Usage: adls-acl set-acl [OPTIONS] FILE

  Read and set direcotry structure and ACLs from a YAML file.

Options:
  --auth-method [default|environment|workload|managedid|azurecli|azureps|azuredevcli]
                                  Azure AD Authentication method
  --auth-opt <TEXT TEXT>...       Keyword arguments to pass to Azure SDK
                                  credential constructor
  --help                          Show this message and exit.

Options:

  • --auth-method allows the user to choose from a Azure Python SDK Authentication methods
  • --auth-opt keyword arguments to be passed to the Azure Python SDK authentication constructors. Can be used multiple times in a call.

To set acls from an input file test.yml the shell command would look like:

adls-acl set-acl test.yml

get-acl command

Usage: adls-acl get-acl [OPTIONS] ACCOUNT_NAME OUTFILE

  Read the current fs and acls on dirs.

Options:
  --omit-special                  Omit special ACLs when reading the account.
  --auth-method [default|environment|workload|managedid|azurecli|azureps|azuredevcli]
                                  Azure AD Authentication method
  --auth-opt <TEXT TEXT>...       Keyword arguments to pass to Azure SDK
                                  credential constructor
  --help                          Show this message and exit.

This will print the current filesystem of an account (directories only, no files) and their ACLs to a file on a path pass as OUTFILE argument. Options:

  • --omit-special Special ACLs can be omitted and not printed to the output file
  • --auth-method allows the user to choose from a Azure Python SDK Authentication methods
  • --auth-opt keyword arguments to be passed to the Azure Python SDK authentication constructors. Can be used multiple times in a call.
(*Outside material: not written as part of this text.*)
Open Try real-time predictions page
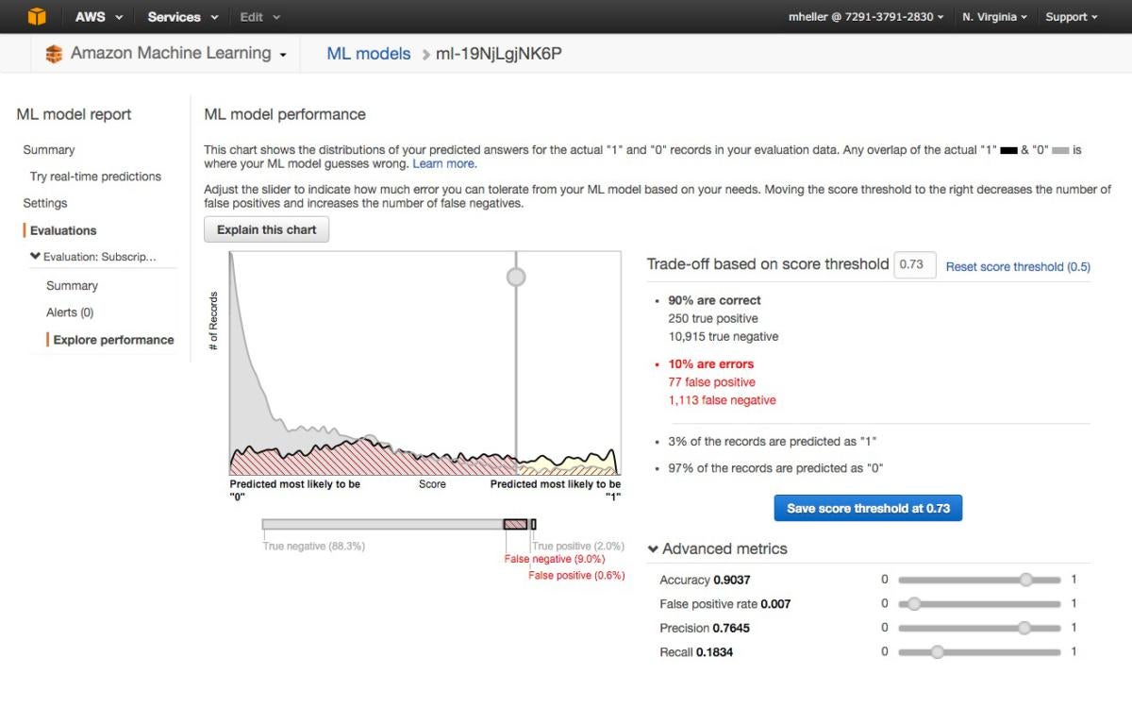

To read ACLs of a ADLS storage account named testaccount to file dump.yml:

adls-acl get-acl testaccount dump.yml

Input file

The YAML schema reference for the input files. Each input file represents a desired directory structure and ACLs for a single Azure Storage account.

Input File Example

Example of an input file for a fictitious storage account. All elements of the schema are explained in the following sections.

account: testaccount
containers:
  - name: testcontainer1 
    acls:
      - oid: "xxxxxxxx-xxxx-xxxx-xxxx-xxxxxxxxxxxx"
        type: "user"
        acl: r-x
      - oid: "yyyyyyyy-yyyy-yyyy-yyyy-yyyyyyyyyyyy"
        type: "user"
        acl: --x
    folders:
      - name: directory_a
        acls:
          - oid: "yyyyyyyy-yyyy-yyyy-yyyy-yyyyyyyyyyyy"
            type: "group"
            acl: rwx
            scope: default
        folders:
          - name: subdir_a 
            acls:
              - oid: "yyyyyyyy-yyyy-yyyy-yyyy-yyyyyyyyyyyy"
                type: "user"
                acl: --x
      - name: directory_b
        acls:
          - oid: "yyyyyyyy-yyyy-yyyy-yyyy-yyyyyyyyyyyy"
            type: "group"
            acl: rwx
            scope: default

The above input would create the following directory structure in the storage account testaccount:

testcontainer1 (storage container)
root/
|
├── directory_a/
|   ├── subdir_a/
|
├── directory_b/

  • Multiple containers can be specified in the config file.
  • ACLs on the container are applied on the container's root directory.
  • Subdirectories can be nested to create a desired directory hierarchy.

Account - definition

account: string # Required. The name of the Azure storage acccount.
containers: [ folder ] # list of containers in the account.

account string. Required. Azure Storage Account name as in: https://<account>.dfs.core.windows.net/

container folder, A list of objects describing directories and their ACLS. In the context of the container it defines container's name, ACLs on the container root and subdirectories.

Folder - definition

name: string # Required. Direcotry name.
acls: [ acl ] # A list of ACLs to set on the directory.
folders: [ folder ] # A list of subdirectory objects.

name string. Required. A name of a directory.

acls acl A list of ACLs to set on the directory.

folders folder A list of objects describing subdirectories.

Acl - definition

oid: string. # Required. Security principal Object ID in Microsoft Entra ID.
type: string # Required. Security principal type.
acl: string 
scope: string
recursive: bool

oid string. Required. Object ID of the principal (user/group/managed identity/service principal) in Microsoft Entra (former Azure Active Directory).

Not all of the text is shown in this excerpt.